=== Section Start ===
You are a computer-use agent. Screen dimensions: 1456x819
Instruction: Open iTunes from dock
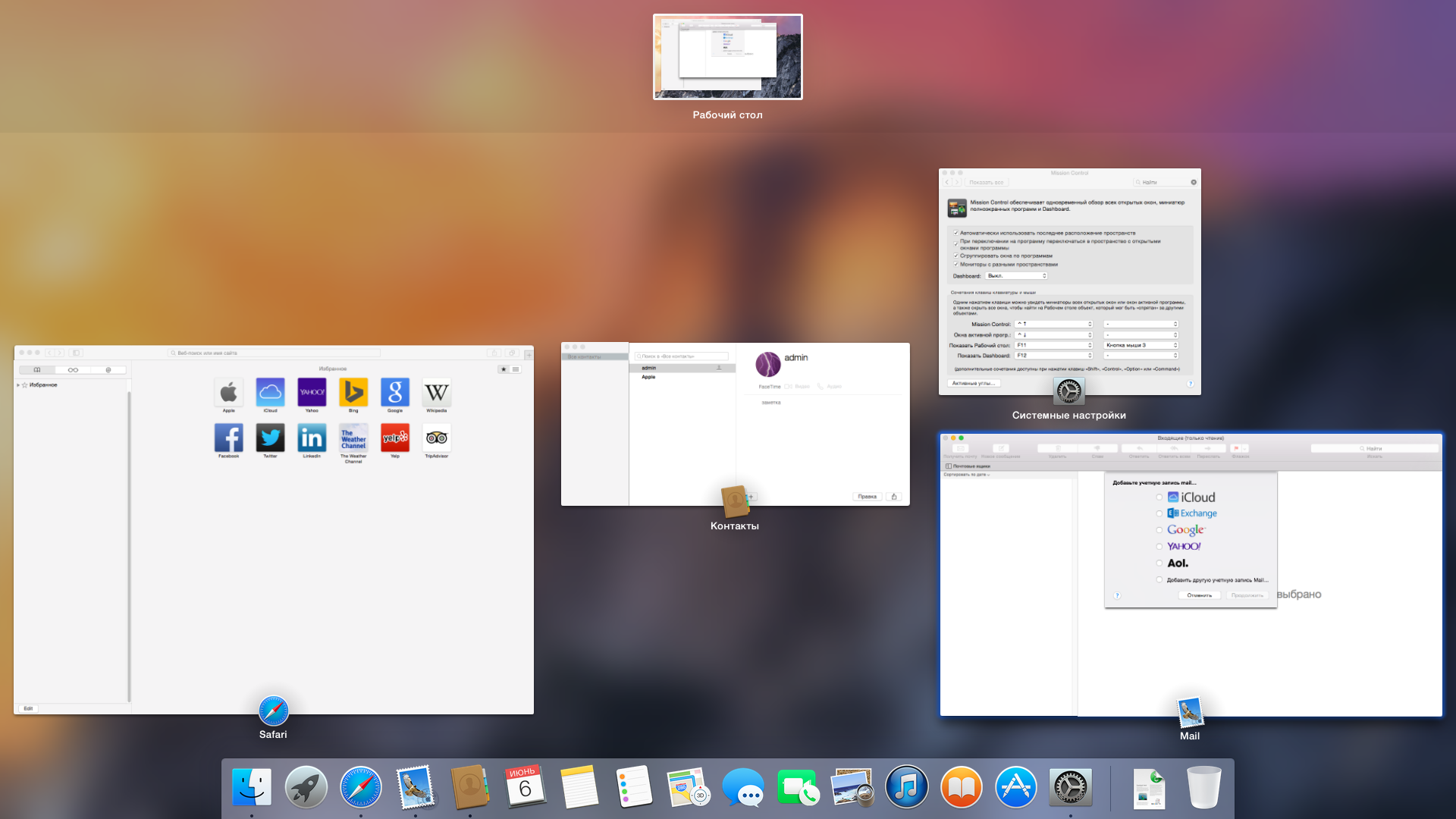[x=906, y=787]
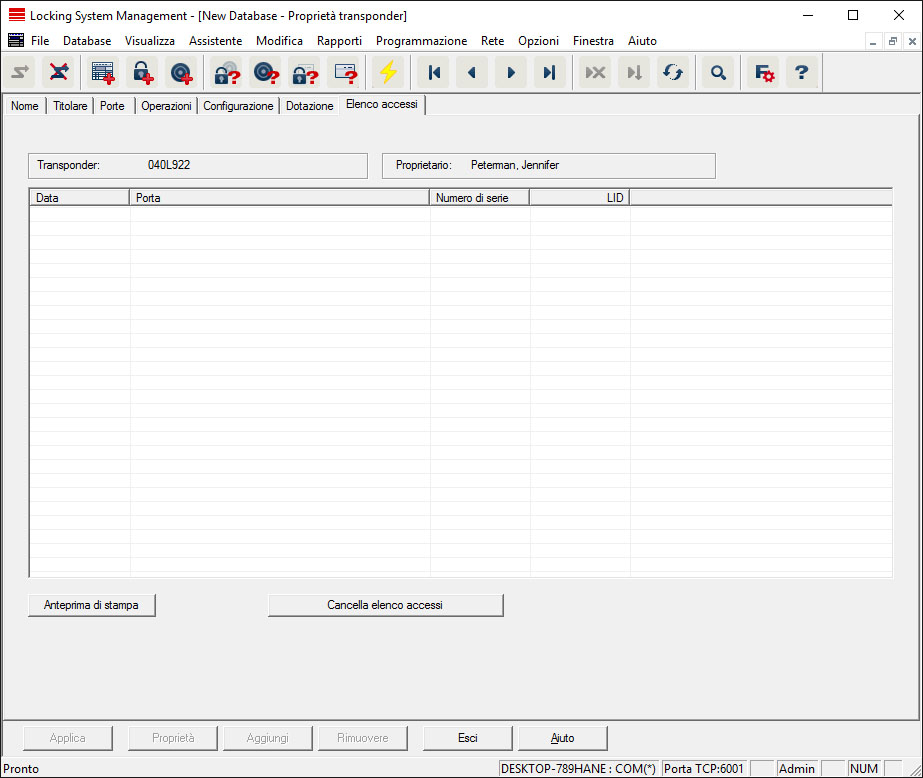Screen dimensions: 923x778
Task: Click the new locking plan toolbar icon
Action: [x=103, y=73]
=== Section End ===
* [About this task]: The lines above must be transcribed exactly, with every picture left out.

* [Final answer]:
You are a computer-use agent. Screen dimensions: 1456x819
Instruction: Open iTunes from dock
[x=906, y=787]
Screen dimensions: 923x778
Task: Click the new locking plan toolbar icon
Action: [x=103, y=73]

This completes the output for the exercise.